Wer in Kiew nachts um sein Leben bangt, während hunderte Drohnen den
Himmel verdunkeln, braucht mehr als Solidaritätsbekundungen. Russland
führt keinen Krieg im klassischen Sinne – es betreibt systematischen
Zivilterror. Und jeder Tag, an dem Europa nicht entschlossener handelt,
ist ein verlorener Tag für die Freiheit. Die Sanktionen mögen wirken,
aber sie reichen nicht.

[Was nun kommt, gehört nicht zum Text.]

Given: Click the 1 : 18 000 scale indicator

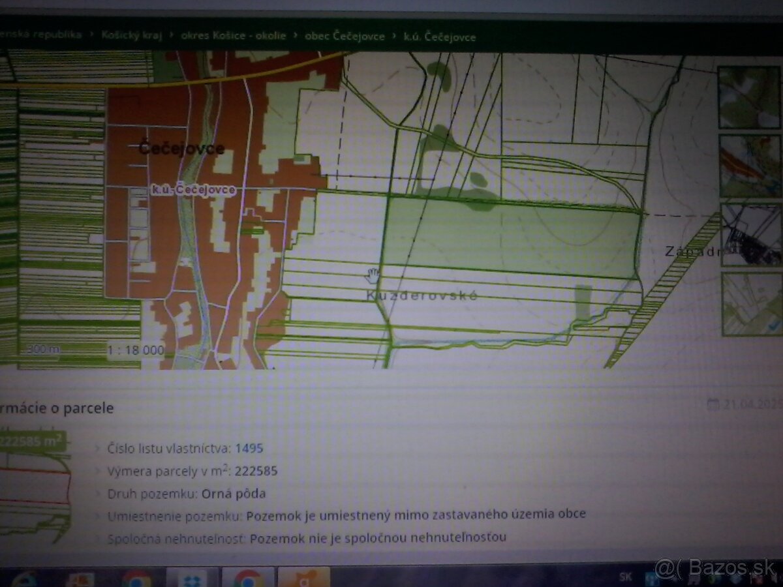Looking at the screenshot, I should [136, 350].
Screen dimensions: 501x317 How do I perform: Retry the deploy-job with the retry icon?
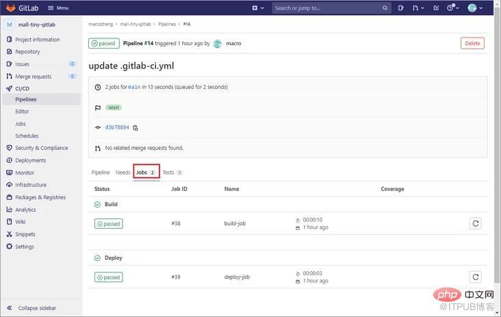[476, 277]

Geld, Technologie, Einfluss – jeder Hebel muss
gezogen werden, um Putin die Kriegsmaschinerie abzudrehen. Merz hat das
erkannt. Jetzt müssen auch alle anderen in Europa erkennen: Wer Frieden
will, darf nicht zögern. Denn das Blut, das in der Ukraine fließt,
schreit längst nach Gerechtigkeit.
OZD-Analyse
1. Die Eskalation russischer Angriffe
a) Umfang – 479 Drohnen und 20 Marschflugkörper in einer Nacht dokumentieren einen massiven Angriffswillen.
– Ziel waren nicht nur strategische Punkte, sondern Wohngebiete, Stromversorgung und öffentliche Infrastruktur.
b) Taktik – Die Angriffe folgten präzisen ukrainischen Schlägen auf russische Militärstützpunkte.
– Russland reagiert offenbar nicht mit konventionellen Militäraktionen, sondern mit Terrorstrategien.
c) Wirkung – Die ukrainische Luftabwehr konnte viele Drohnen abwehren, dennoch gab es Zerstörung und Tote.
2. Merz und Europa auf Konfrontationskurs mit Moskau
a) Politische Bewertung – Merz nennt die Angriffe „schwerste Kriegsverbrechen“.
– Er fordert explizit eine neue Stufe der Sanktionen und schließt symbolische Maßnahmen aus.
b) Diplomatische Allianz – Die Niederlande zeigen sich als enger Partner Deutschlands.
– Gemeinsam wollen beide Länder den NATO-Gipfel für eine klare Signalpolitik nutzen.
c) Brücke zu den USA – Merz betont die transatlantische Partnerschaft, auch gegenüber Trump.
– Er lobt die Sanktionspläne beider Parteien im US-Kongress als wichtiges Signal.
3. Wirkung und Zukunft der Sanktionen
a) Bisherige Maßnahmen – Russland leidet unter Wirtschaftssanktionen, aber hält den Krieg aufrecht.
– Die russische Rüstungsindustrie wird durch Importe aus Drittstaaten teils gestützt.
b) Notwendigkeit der Ausweitung – Weitere Sanktionen müssen gezielt
gegen die Energiebranche und Technologieimporte gerichtet sein.
– Finanzflüsse, Oligarchennetzwerke und globale Transportkanäle bieten zusätzliche Ansatzpunkte.
c) NATO-Gipfel als Wendepunkt – Am 24./25. Juni in Den Haag soll eine neue Strategie formuliert werden.
– Europa will Führungsstärke demonstrieren, auch ohne eindeutige US-Zusagen für die Zeit nach der Wahl.
Biografie
Wer ist Dick Schoof?
Dick Schoof ist geschäftsführender Ministerpräsident der Niederlande.
Der parteilose Verwaltungsprofi war zuvor Chef des Geheimdienstes AIVD
und wurde 2024 als Kompromisskandidat von einer Vier-Parteien-Koalition
ins Amt gehoben. Nachdem diese Koalition unter dem Druck des
Rechtspopulisten Geert Wilders zerbrach, blieb Schoof kommissarisch im
Amt. Er gilt als pro-europäisch, sicherheitsorientiert und
verwaltungstechnisch erfahren. Seine Zustimmung zu schärferen
Russland-Sanktionen macht ihn derzeit zu einem wichtigen Verbündeten
Deutschlands in der Ukraine-Politik.
Alle Angaben ohne Gewähr. Titelbild AFP.